There is No Reentry System from Jails
The few Oklahomans that do get a release are facing reentry into the world with few resources. Oklahoma has the third highest prevalence of mental illness and the second highest rate of substance abuse disorder in the nation. This is reflected in our jail population with a list of the most common new charges prominently featuring substance abuse crimes including drug possession, DUIs, and public intoxication. Yet still, fewer than 10% of jails have an active substance use, alcohol abuse, or mental health treatment program. Further, there is no statewide requirement for county jails to support an individual being released from jail and focus attention on the person’s future employment, housing, or education. Instead, we release individuals back into the same communities that still have little to no resources. Every county in Oklahoma is experiencing a shortage of mental health professionals while the demand for the services is increasing. Alcohol induced deaths and drug overdoses have increased dramatically over the last ten years while the number of psychologists and mental health social workers has declined.

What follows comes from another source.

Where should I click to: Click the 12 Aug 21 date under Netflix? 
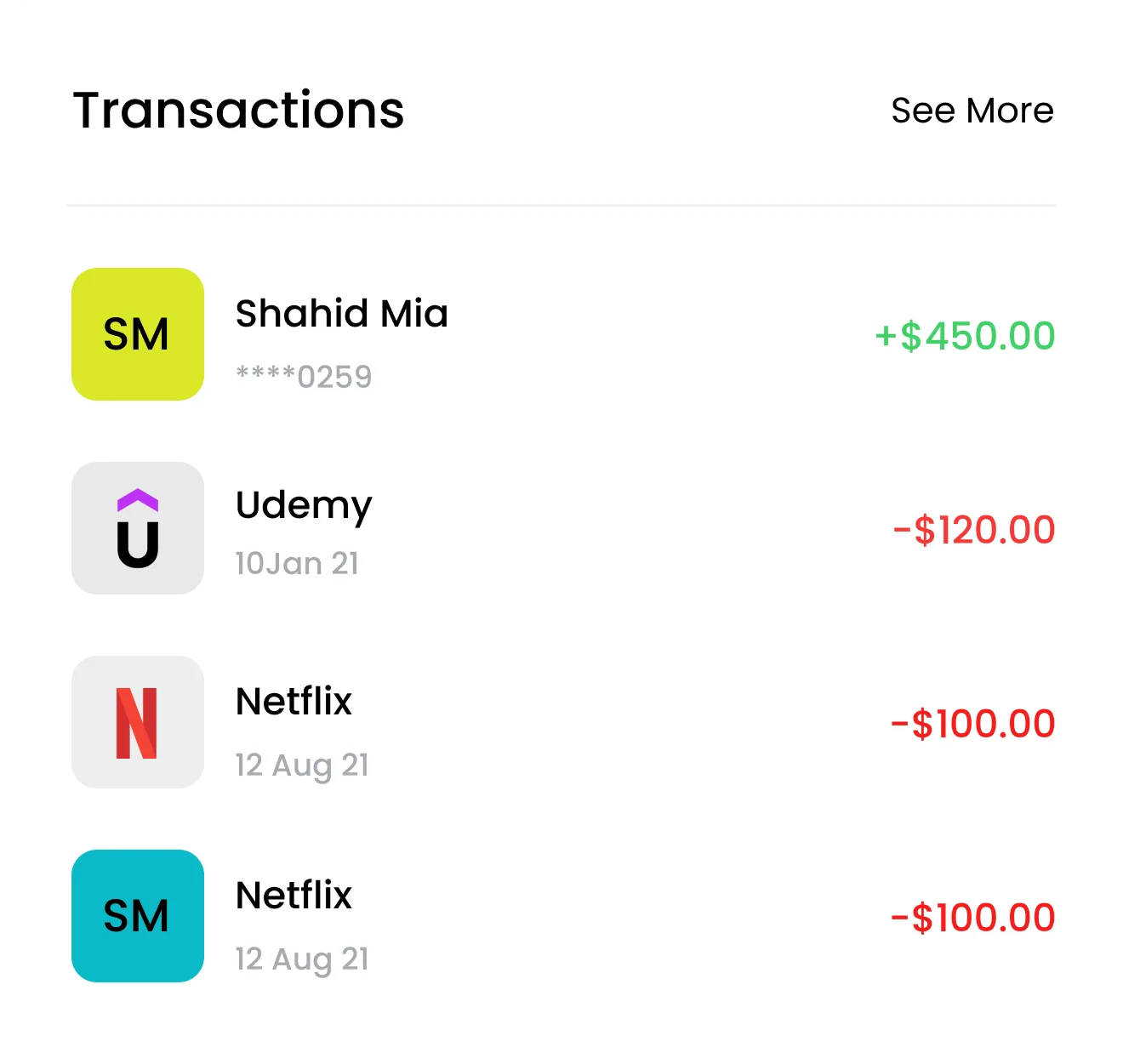point(301,765)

This has led to an increasing rural crime problem that is masked by declining crime rates. Almost every serious violent crime category has declined in Oklahoma at a rate faster than the national average However, rural violence has grown considerably in the past decade and now is the second most common location for violent crime incidents behind large cities. These gaps in resources create large swathes of people, mostly concentrated in rural areas, that do not have the adequate tools to battle the ongoing public health crisis of mental illness and substance abuse disorder, and this contributes not only to the large numbers of people stuck behind bars in local jails but also the violence in rural communities. Studies have confirmed a link between alcohol and drug abuse to violence in the family setting, while others have found that substance abuse is implicated either as a cause, or as a predisposing factor, in violent behavior.

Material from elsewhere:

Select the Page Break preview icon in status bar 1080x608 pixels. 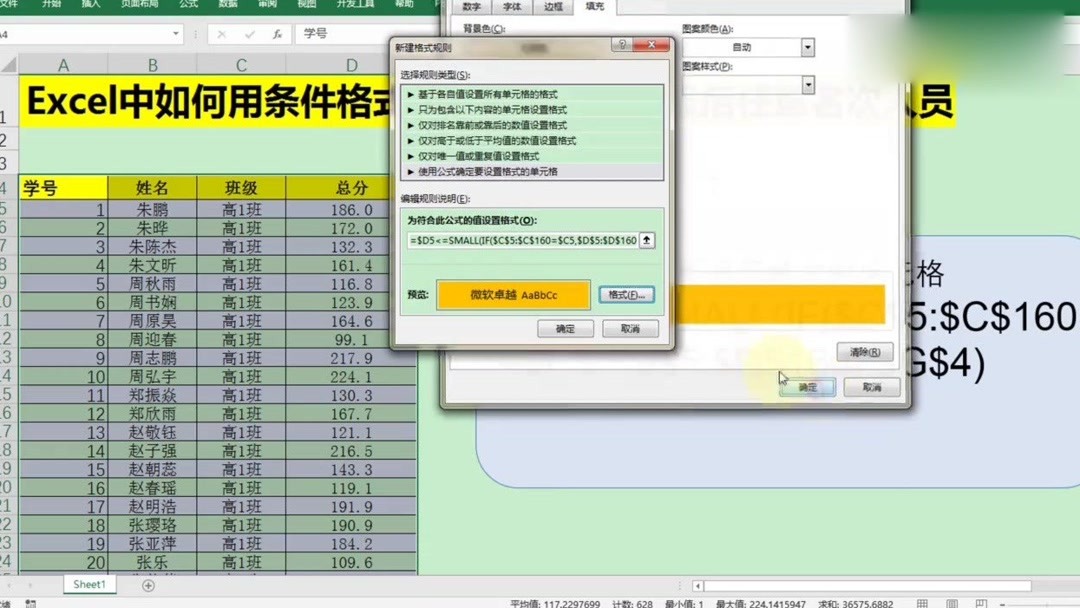(x=980, y=602)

MODERN TaskForce Policy Recommendations
1. Increase Opportunities For Individuals to Receive Behavioral Health Treatment
2. Expanding Alternatives to Arrest & Jail Incarceration
3. Creating a More Fair and Efficient Pretrial Release System
4. Streamline Processes to Lower Length of Stay in Jails
5. Investing and Improving Victim Services
6. Improving Hiring and Retention of Local Jail Staff
The revelations from the MODERN Task Force Report and the Council of State Governments data underscore the imperative for a reevaluation of Oklahoma's criminal justice policies. The disproportionate reliance on bail, escalating bail amounts, and the scarcity of pretrial supervision programs demand thoughtful reforms. The data highlight not only the detrimental effects of extended pretrial detention on individuals but also the broader impact on communities, especially in rural areas grappling with a lack of mental health and substance abuse resources. To address these challenges effectively, there is a pressing need for a comprehensive overhaul that embraces alternatives to incarceration, prioritizes mental health and substance abuse treatment, and promotes community-focused solutions to break the cycle of crime.